Topi adulti esposti per alcuni giorni a condizioni di completa oscurità mostrano un miglioramento dell'udito e una più intensa e più rapida attivazione di specifiche popolazioni cellulari della corteccia uditiva. Il risultato dimostra per la prima volta una plasticità corticale del cervello adulto che potrebbe aprire interessanti prospettive per la terapia di deficit sensoriali anche nell'uomo (red). In condizioni artificiali di oscurità è possibile ottenere un miglioramento dell'udito grazie a una ristrutturazione delle connessioni nella corteccia uditiva: è quanto ha documentato un nuovo studio sul modello animale pubblicato su “Neuron” da un gruppo di ricercatori dell'Università del Maryland e della Johns Hopkins University.

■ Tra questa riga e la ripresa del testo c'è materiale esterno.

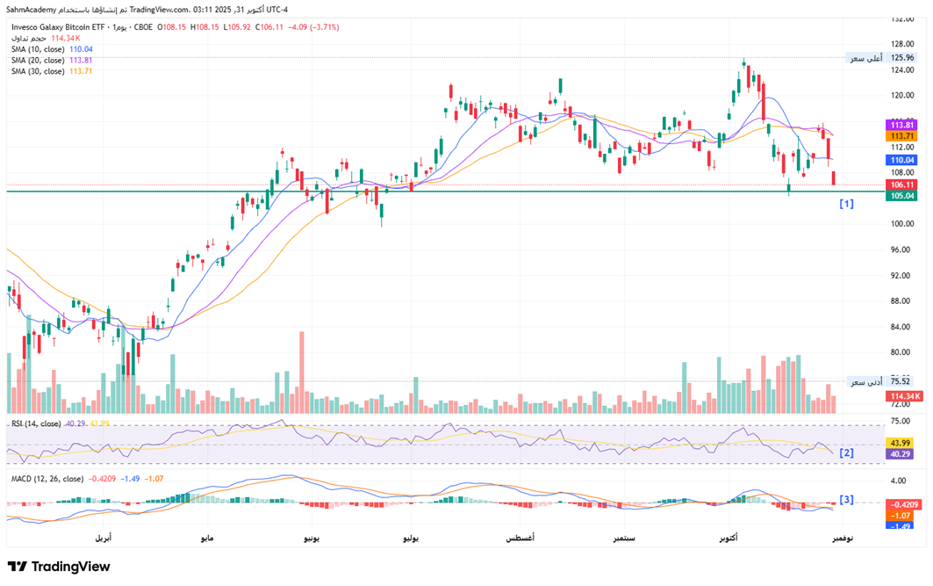
Task: Click the green horizontal support line
Action: pos(439,192)
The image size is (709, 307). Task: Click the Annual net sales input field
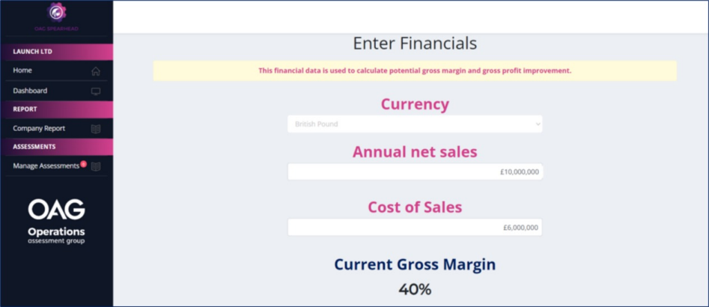coord(415,171)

Questi fenomeni di compensazione tra diversi apparati sensoriali si osservano anche negli esseri umani, in particolare nei soggetti non vedenti dalla nascita o dalla prima infanzia, che mostrano un udito molto più sviluppato della norma. Finora tuttavia si riteneva che solo un cervello giovane avesse una plasticità tale da modificare le proprie connessioni tanto da potenziare l'udito.

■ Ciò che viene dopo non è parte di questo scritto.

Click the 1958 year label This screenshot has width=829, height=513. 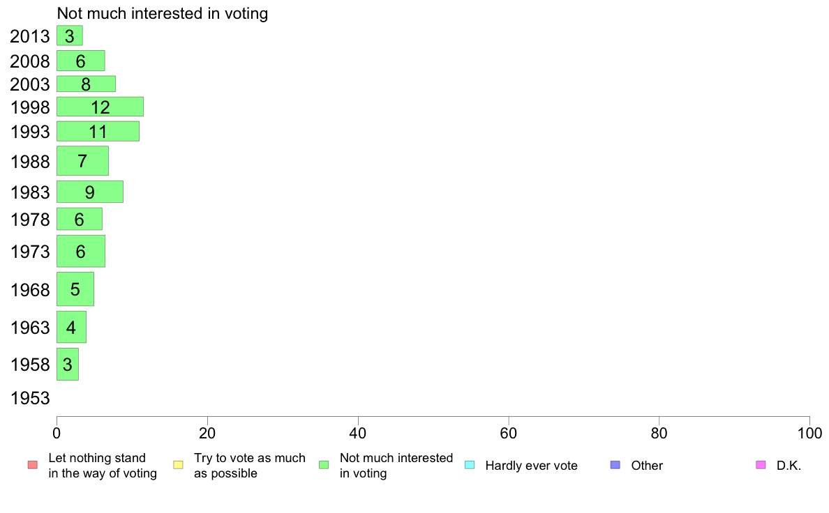coord(30,364)
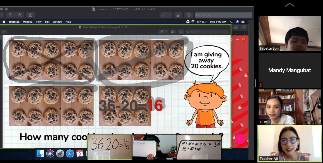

In questa ricerca, gli autori hanno studiato alcuni topi di laboratorio, posti in condizioni di completa oscurità per un periodo di 6-8 giorni. Tornati alle normali condizioni di luce, i topi mostravano una vista inalterata, mentre il loro udito è apparso notevolmente migliorato.
Per dimostrarlo, I ricercatori hanno esposto i roditori a diversi suoni monitorando al contempo la risposta della loro corteccia uditiva, la regione cerebrale dedicata esclusivamente all'elaborazione degli stimoli sonori.
Più nello specifico, hanno testato la risposta di una particolare popolazione di neuroni compresi in una regione della corteccia uditiva detta strato talamocorticale ricevente, che riceve segnali dal talamo, considerato una sorta di stazione intermedia delle informazioni che provengono dai sensi.
Nei topi tenuti al buio, contrariamente all'ipotesi che lo strato talamo-corticale ricevente fosse una struttura poco plastica nei soggetti adulti, si è osservato che quei neuroni si attivavano in modo più rapido e più intenso quando percepivano i suoni, erano più sensibili ai suoni a basso volume ed erano in grado di discriminare meglio i diversi toni.
Gli animali hanno inoltre sviluppato un maggior numero di sinapsi tra il talamo e la corteccia uditiva. Dopo qualche giorno in condizioni di luce normali, tuttavia, l'udito è ritornato ai livelli precedenti, a ulteriore conferma della plasticità dell'area.
“Il fatto che questi cambiamenti siano intervenuti in una zona della corteccia la cui struttura è quasi identica in molti mammiferi porta a ipotizzare che la flessibilità sia un tratto fondamentale del cervello dei mammiferi", spiega Patrick Kanold, uno degli autori della ricerca. “Non sappiamo per quanti giorni dovrebbero restare al buio degli esseri umani per ottenere lo stesso effetto, né se sarebbero disposti a farlo, ma potrebbe essere una strada verso l'uso di training multisensoriali per correggere deficit in questo campo".
MarioBon ha scritto:Quindi è vero, come del resto possiamo sperimentare, che l'ascolto al buio favorisce il senso dell'udito ma, per avere maggiori vantaggi, si deve rimanere al buio per qualche giorno. Purtroppo i "vantaggi", tornati alle condizioni normali, si annullano con il tempo.